The ipAddr field for a DataNode ID should never change because it (and the xferPort) are the unique key for a DataNode.
They will change when a pre-existing node, say one with the same storage id, is updated with the new info.
We also now have to worry about the state where we're both resolved and unresolved.
We need to worry about that case just like the code did before. Let's say the exclude list has hostnames. A node registration occurs but there's a dns hiccup so all we have is its ip. Your proposed patch may let the node in whereas the existing code (and my patch) will block the node.
What do you think of the attached patch? It sets the DatanodeID hostname field at registration time (like the IP addr) ...

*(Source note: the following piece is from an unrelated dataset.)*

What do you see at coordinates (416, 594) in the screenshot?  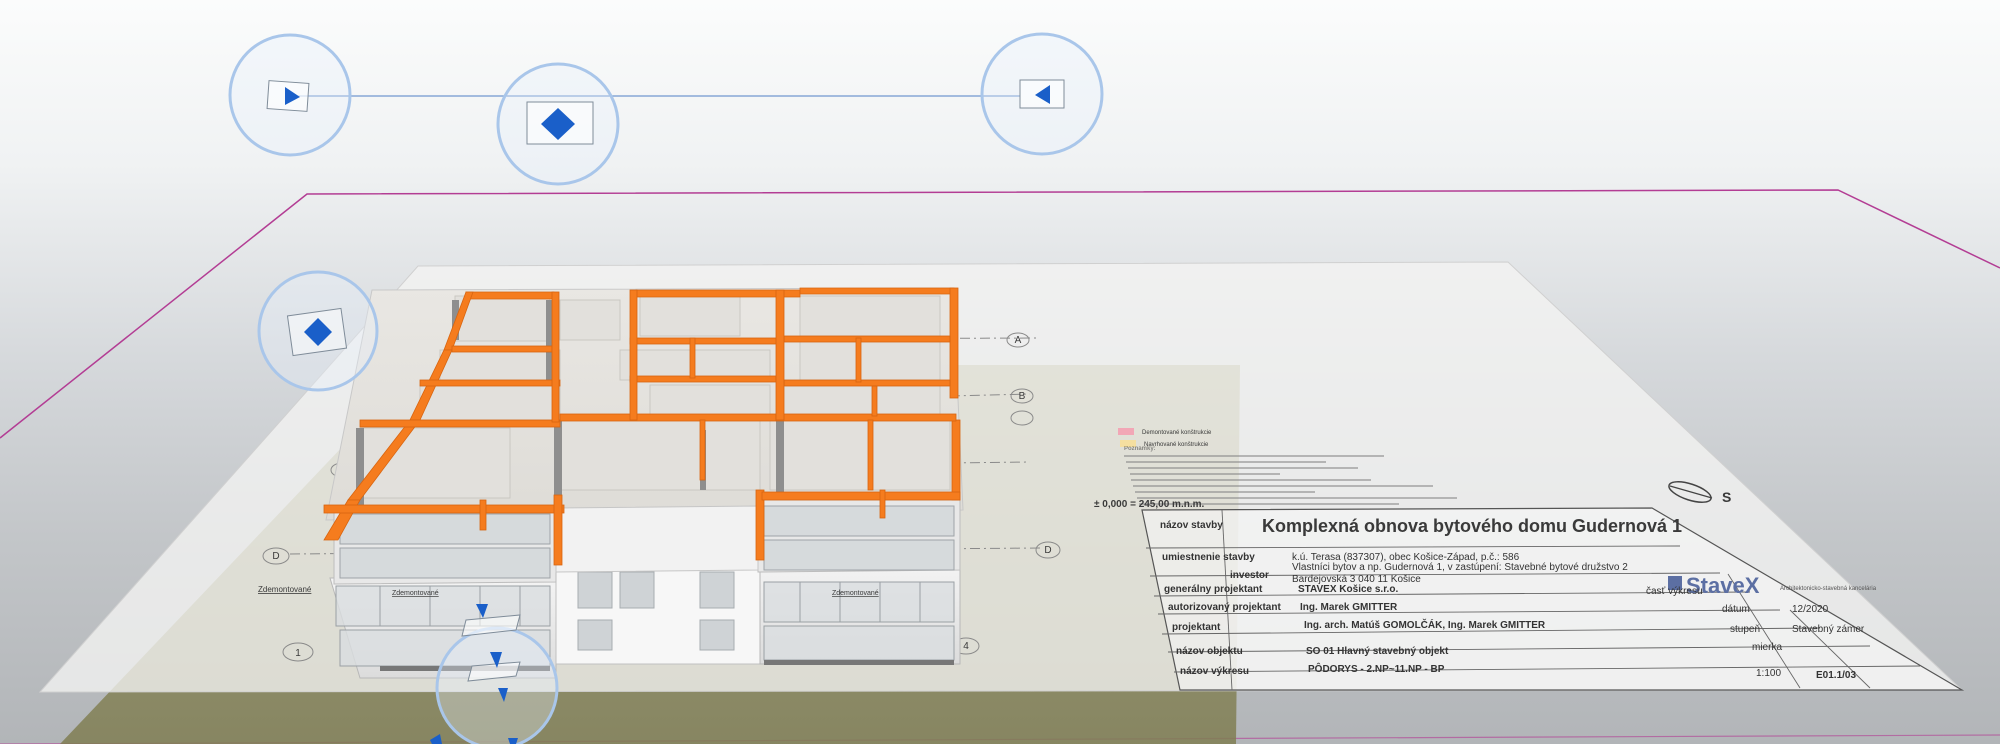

The patch appears to change the way the include and exclude work by trusting who the datanode claims to be. What if a datanode "lies" about who it is? Or if a dns hiccup occurs when the datanode is going to register? It sends its name as an ip, but the exclude list only has hosts. There are a number of scenarios where a datanode could bypass the include/exclude list, which is why we should never trust the client.
... using the same lookup we do today and replaces the two problematic lookups with uses of this field.
Unless I've overlooked something, there's only one lookup that occurs?
I'll post a minor rev for consideration that should further ensure the fields never go out of sync.